Because I would wish to kill myself eventually? It’s hard to imagine that I would do that, faced with unlimited wishes. If I got bored, I could just wish the boredom away.
Though on reflection this wish needs a safeguard against infinite recursion, and a bliss-universe for any simulated copies of me the genie creates to determine what my wishes would be.
In a sufficiently bad situation, you may wish for the genie to kill you because you think that’s your only wish. It’s not likely for any given wish, but would happen eventually (and ends the recursion, so that’s one of the few stable wishes).
If I kill myself, there is no nth wish as n → infinity, or a busy beaver function of Graham’s numberth wish, so the first wish is wishing for something undefined.
Also, the probability of any of the individually improbable events where I kill myself happening is bounded above by the some of their probabilities, and they could be a convergent infinite series, if the probability of wanting to kill myself went down each time. Even though I stipulated that it’s if I believed each wish was the last, I might do something like “except don’t grant this wish if it would result in me wanting to kill myself or dying before I could consider the question” in each hypothetical wish. Or grant myself superintelligence as part of one of the hypothetical wishes, and come up with an even better safeguard when I found myself (to my great irrational surprise) getting another wish.

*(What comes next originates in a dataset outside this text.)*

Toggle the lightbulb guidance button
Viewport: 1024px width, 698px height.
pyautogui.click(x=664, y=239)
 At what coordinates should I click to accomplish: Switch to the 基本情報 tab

There is not even necessarily a tiny chance of wanting to kill myself. Good epistemology says to think there is, just in case, but some things are actually impossible. Using wishes to make it impossible for me to want to kill myself might come faster than killing myself.
If I kill myself, there is no nth wish as n → infinity, or a busy beaver function of Graham’s numberth wish, so the first wish is wishing for something undefined.
I think you’re right, though I’m not sure that’s exactly a good thing.
and they could be a convergent infinite series, if the probability of wanting to kill myself went down each time.
I see no particular reason to expect that to be the case.
Using wishes to make it impossible for me to want to kill myself might come faster than killing myself.
Excellent point. That might just work (though I’m sure there are still a thousand ways it could go mind-bogglingly wrong).
If you did eventually wish for death, then you would have judged that death is the best thing you can wish for, after having tried as many alternatives as possible.
Are you going to try to use your prior (I don’t want to die) to argue with your future self who has experienced the results (and determines that you would be happier dying right now than getting any wish)?
I would not want to kill myself if my distant-future self wanted to die or wanted me to die immediately. I think it is much more likely that I would accidentally self-modify in a manner I wouldn’t like if I reflected on it now and that would lead to wishing for death than that my current self with additional knowledge would chose death over omnipotence.
I don’t think the factual question “would I be happier dying right now” would necessarily be the one that decided the policy question of “will I chose do die” for both me and my future self, because we could each care about different things.
And with a warning “The way things are going, you’ll end up wanting to die.” I could change my wishes and maybe get something better.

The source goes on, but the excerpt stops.